My husband was diagnosed with bowel cancer which had spread to a few lymph nodes together with one liver met in May 2018. Chemo and radiotherapy was needed to try and shrink the tumours before they could operate as one of the lymph nodes was only a millimetre or so from his spine.

7 rounds of Folfox plus panitumumab followed.....should have been 6 but round 5 was cut short when he went into anaphylactic shock. Oxalaplatin was removed from the regime as that was deemed to be the culprit.

He then had a months break before starting 6 weeks of daily radiotherapy together with capecitabine.

Jan 2019 he was in Basingstoke having his liver resection and 13 weeks later a low anterior resection with loop ileostomy was carried out .

Having a stoma had always been one of his worst fears, even before diagnosis, but fortunately it was only temporary. The reversal took place in August 2019.

He was discharged from oncology before his bowel op even took place. I thought this was odd but apparently no mop up chemo was required. The liver surgery had gone well and the expectation was the same for the bowel resection, leaving him cancer free.

Since his bowel op he has suffered with so much pain around the stoma site. Initial thoughts were a hernia which would be dealt with during the reversal. However, apparently no hernia was found but he still suffers excruciating pain to this day. The colorectal team have not been able to find the cause of the pain, not they they tried very hard, and their only solution was a referral to the pain clinic.
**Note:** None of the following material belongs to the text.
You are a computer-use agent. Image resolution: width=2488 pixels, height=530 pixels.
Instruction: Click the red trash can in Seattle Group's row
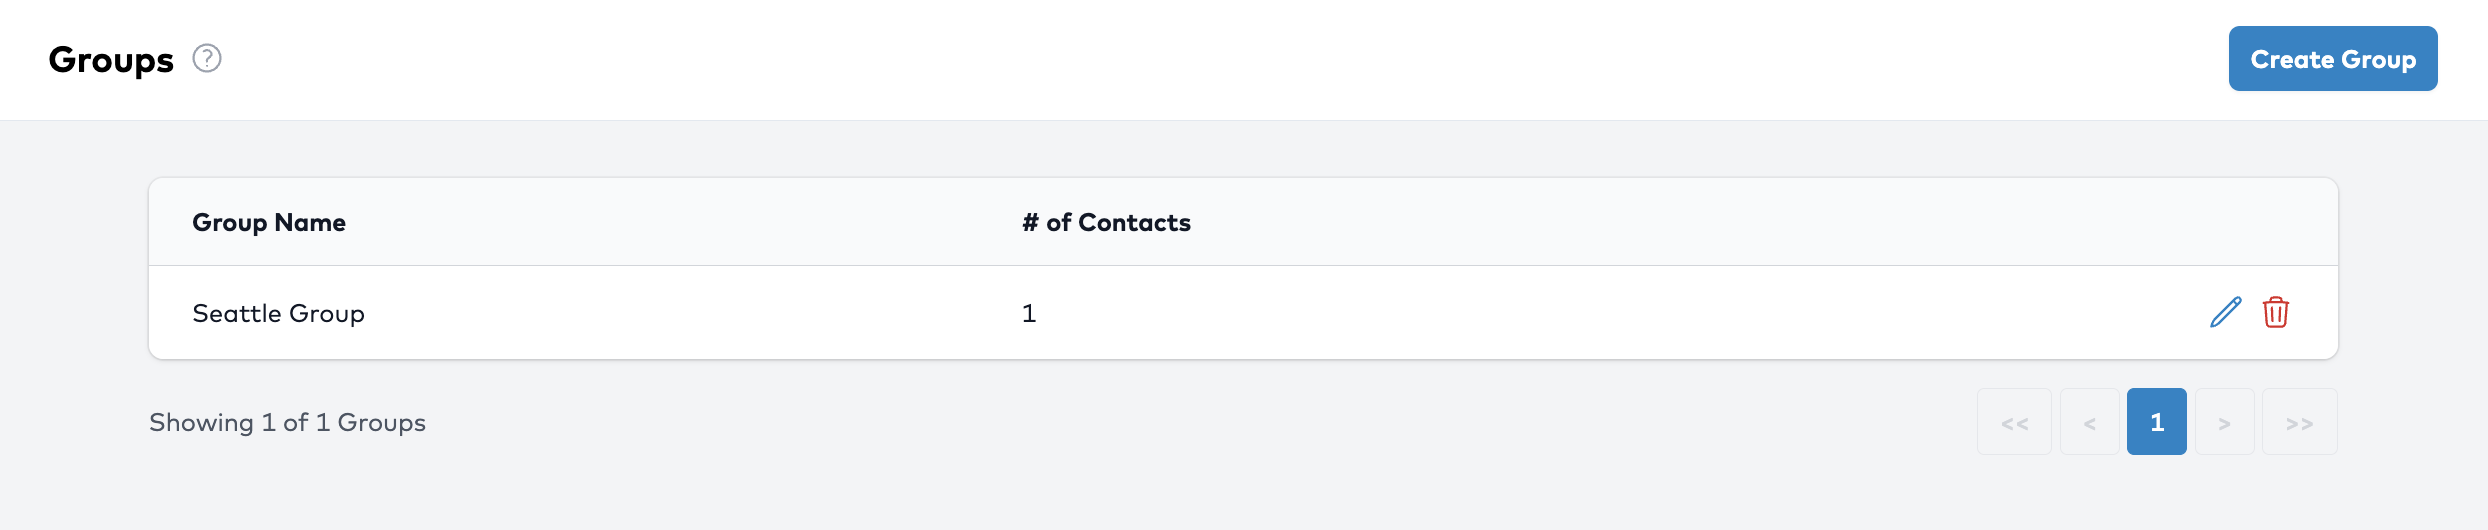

December 2019 we received mixed news.......his colonoscopy was clear but the CT shows new tumours, one on his liver and two on the lungs

Feb/Mar 2020 6 cycles of Folfiri/panitumumab with good results, the liver resection can go ahead

June 20 - second liver resection took place in Basingstoke in the midst of COVID-19 pandemic. It was awful having to just leave him at the door. Especially hard as I had just lost my eldest son at just 29 year's old. His funeral was 4 days before the op.

August 20 - lung resection at St George's up in London. Again, because of COVID just had to drop him at the door.

Again, post surgery, the decision was no further chemo. Just another CT scan 3 month's later.

Oct/Nov 20 - hubby continues to struggle with continual, often excruciating abdominal pain. He has a mass the size of a babies head around the stoma site, CT scan shows that there is in fact a hernia after all together with a huge amount of scar tissue. Put on waiting list for hernia surgery but told it "won't be any time soon" .

Feb 2021, CT scan and subsequent PET scan confirm spread throughout chest......pleura and mediastinal lymph nodes. Inoperable and incurable but possibly chemo/radiotherapy may be an option.

May 2021 started palliative chemo (Folfiri). Referred to the local hospice to help with symptom control and pain management.